The decision given by the High Court which reversed the decision given by the Session Court was inappropriate. On 14 December 2004, the victim died. The respondent was given rigorous life imprisonment by Session Court for the offence under section 302 of IPC and rigorous 10 years imprisonment for the offence under section 376 of IPC. Both the punishments should follow one another.

  • Whether the two fingers test proves that the victim was habituated to sexual intercourse? 

The Court has again and again deprecated the use of two fingers test in rape cases and cases related to sexual assault. As this test does not have any scientific basis and also it does not prove the rape allegations instead it traumatizes the victim. So it was held in the case of    Lillu v. State of Haryana, the two- Finger test violates the right to privacy, integrity and dignity.

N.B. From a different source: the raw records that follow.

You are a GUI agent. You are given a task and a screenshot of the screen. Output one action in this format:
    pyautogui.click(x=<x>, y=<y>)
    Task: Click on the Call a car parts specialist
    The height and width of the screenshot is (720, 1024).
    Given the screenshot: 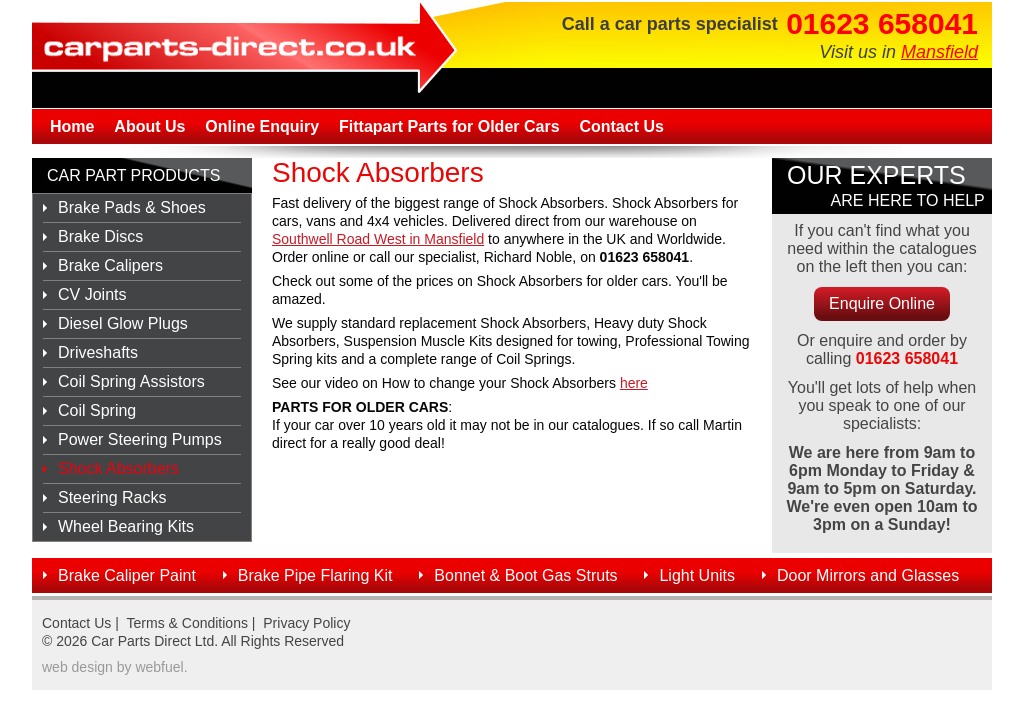 What is the action you would take?
    pyautogui.click(x=670, y=24)
    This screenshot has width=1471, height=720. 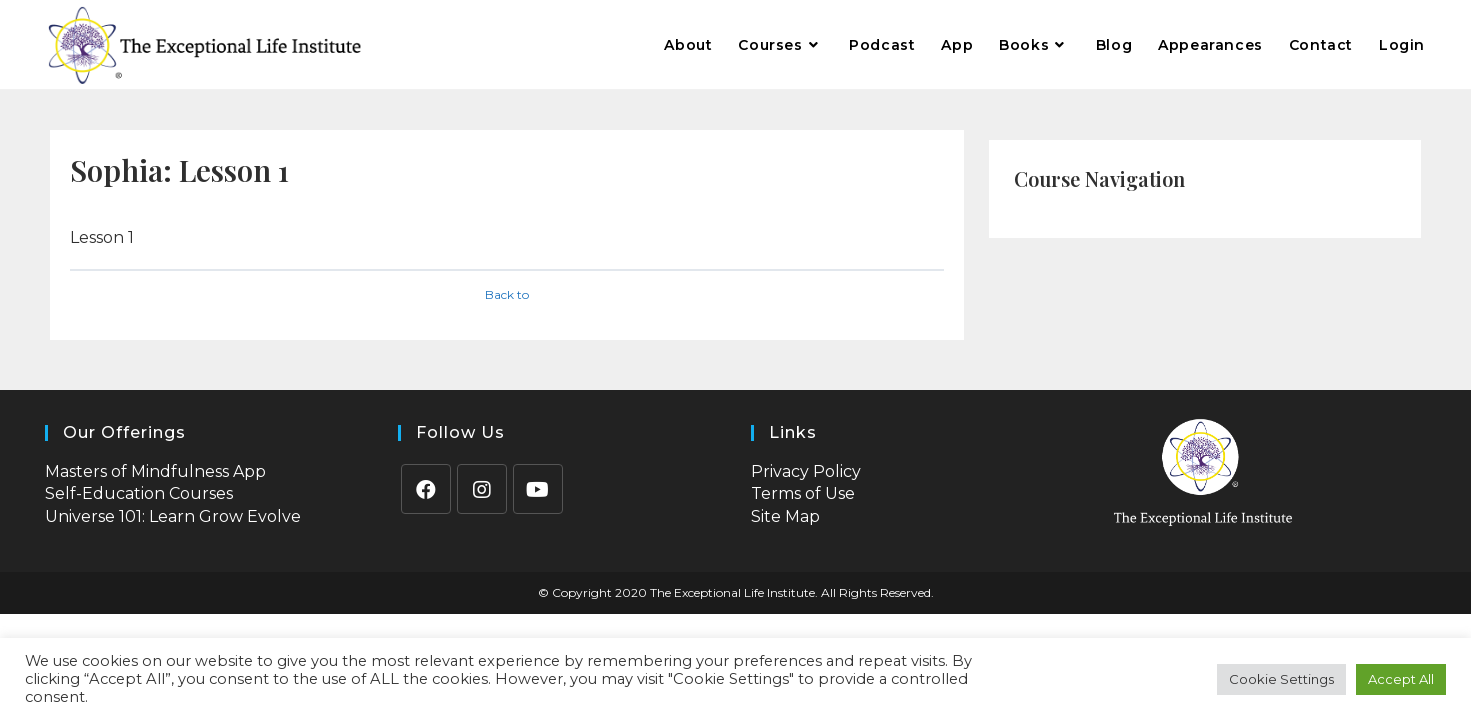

It was held that the two fingers test violates the right of rape survivors to sequestration, physical and internal integrity and dignity. It also stated that the test is grounded on incorrect supposition that a sexually active woman cannot be ravished. Further it stated that the supportive value of a woman’s testimony does not depend on her sexual history. It is inappropriate to suggest that a woman cannot be trusted if she says that she has been raped if the test shows that she was sexually active. Supreme Court handed guidelines which are as follows : 

  • All the public and private hospitals should get the guidelines from the health ministry and family welfare.
  • Workshops and trainings should be provided for examining rape and sexual assault. 
  • Medical school curriculum should be reviewed to ensure that “two-fingers” test is not listed for examining sexual assault or rape survivors.
  • Copies should be sent to every state’s health department, secretary, ministry of health and Government of India.
  • It is the duty of every department’s main secretary to see whether these rules are being followed or not.

The Hon’ble Supreme Court held that the “two-Fingers” test be banned and whoever performed such test would be held guilty of misconduct. 


The two-fingers test is a controversial method. It is used to check the virginity of the woman. It involves medical practitioners for this purpose. Various Human Rights organisations have criticised this test. The Hon’ble Supreme Court has held this test as unconstitutional because this test violates the right to privacy, physical and mental integrity and dignity of the victim. It also traumatises the victim which results in poor mental and physical condition of the victim. The Supreme Court should make severe punishments for those going against the guidelines. Another alternative should be introduced for examining the victim for rape and sexual assault.